[Problem to work on]
Restate word for word the span of lines that opens with the line containing "Image resolution: width=275" and closes with the last line of the material. Include both ends and nothing more.

[Record excerpts]

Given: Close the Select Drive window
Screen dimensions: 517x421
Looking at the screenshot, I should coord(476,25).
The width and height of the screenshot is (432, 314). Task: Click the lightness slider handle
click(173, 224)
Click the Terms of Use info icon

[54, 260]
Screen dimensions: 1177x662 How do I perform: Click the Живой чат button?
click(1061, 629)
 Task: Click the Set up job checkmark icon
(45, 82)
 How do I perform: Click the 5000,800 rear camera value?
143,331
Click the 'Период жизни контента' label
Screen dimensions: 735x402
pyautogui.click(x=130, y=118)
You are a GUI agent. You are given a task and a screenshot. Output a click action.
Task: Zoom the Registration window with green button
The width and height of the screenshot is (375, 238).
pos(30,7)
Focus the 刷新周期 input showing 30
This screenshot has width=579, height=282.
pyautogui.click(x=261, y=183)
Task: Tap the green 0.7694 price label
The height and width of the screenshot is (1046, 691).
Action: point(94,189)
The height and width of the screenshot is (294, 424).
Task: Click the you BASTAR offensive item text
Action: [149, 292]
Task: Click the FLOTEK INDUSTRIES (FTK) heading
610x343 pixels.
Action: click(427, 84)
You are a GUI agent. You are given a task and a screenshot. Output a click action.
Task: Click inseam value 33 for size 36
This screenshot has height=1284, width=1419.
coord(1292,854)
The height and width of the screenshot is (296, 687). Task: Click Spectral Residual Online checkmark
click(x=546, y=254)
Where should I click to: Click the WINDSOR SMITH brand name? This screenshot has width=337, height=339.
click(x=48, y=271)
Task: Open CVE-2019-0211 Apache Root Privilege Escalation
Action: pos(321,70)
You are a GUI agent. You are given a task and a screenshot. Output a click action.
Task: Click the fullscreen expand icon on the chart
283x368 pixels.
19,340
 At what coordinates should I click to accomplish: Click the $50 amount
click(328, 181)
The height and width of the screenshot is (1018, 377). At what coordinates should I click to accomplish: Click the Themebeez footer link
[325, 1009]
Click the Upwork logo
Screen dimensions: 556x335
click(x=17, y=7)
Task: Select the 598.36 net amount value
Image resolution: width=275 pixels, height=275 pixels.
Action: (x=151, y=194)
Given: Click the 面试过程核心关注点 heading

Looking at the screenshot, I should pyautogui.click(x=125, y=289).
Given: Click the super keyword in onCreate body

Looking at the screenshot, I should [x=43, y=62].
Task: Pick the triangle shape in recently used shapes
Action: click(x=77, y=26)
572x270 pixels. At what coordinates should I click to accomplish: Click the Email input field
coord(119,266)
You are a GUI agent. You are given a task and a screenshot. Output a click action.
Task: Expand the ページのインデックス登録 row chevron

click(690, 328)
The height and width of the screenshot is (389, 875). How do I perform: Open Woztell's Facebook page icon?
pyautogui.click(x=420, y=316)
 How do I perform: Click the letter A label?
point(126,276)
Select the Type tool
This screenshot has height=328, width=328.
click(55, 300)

[Written response]
Image resolution: width=275 pixels, height=275 pixels.
Action: (x=151, y=194)
Given: Click the 面试过程核心关注点 heading

Looking at the screenshot, I should pyautogui.click(x=125, y=289).
Given: Click the super keyword in onCreate body

Looking at the screenshot, I should [x=43, y=62].
Task: Pick the triangle shape in recently used shapes
Action: click(x=77, y=26)
572x270 pixels. At what coordinates should I click to accomplish: Click the Email input field
coord(119,266)
You are a GUI agent. You are given a task and a screenshot. Output a click action.
Task: Expand the ページのインデックス登録 row chevron

click(690, 328)
The height and width of the screenshot is (389, 875). How do I perform: Open Woztell's Facebook page icon?
pyautogui.click(x=420, y=316)
 How do I perform: Click the letter A label?
point(126,276)
Select the Type tool
This screenshot has height=328, width=328.
click(55, 300)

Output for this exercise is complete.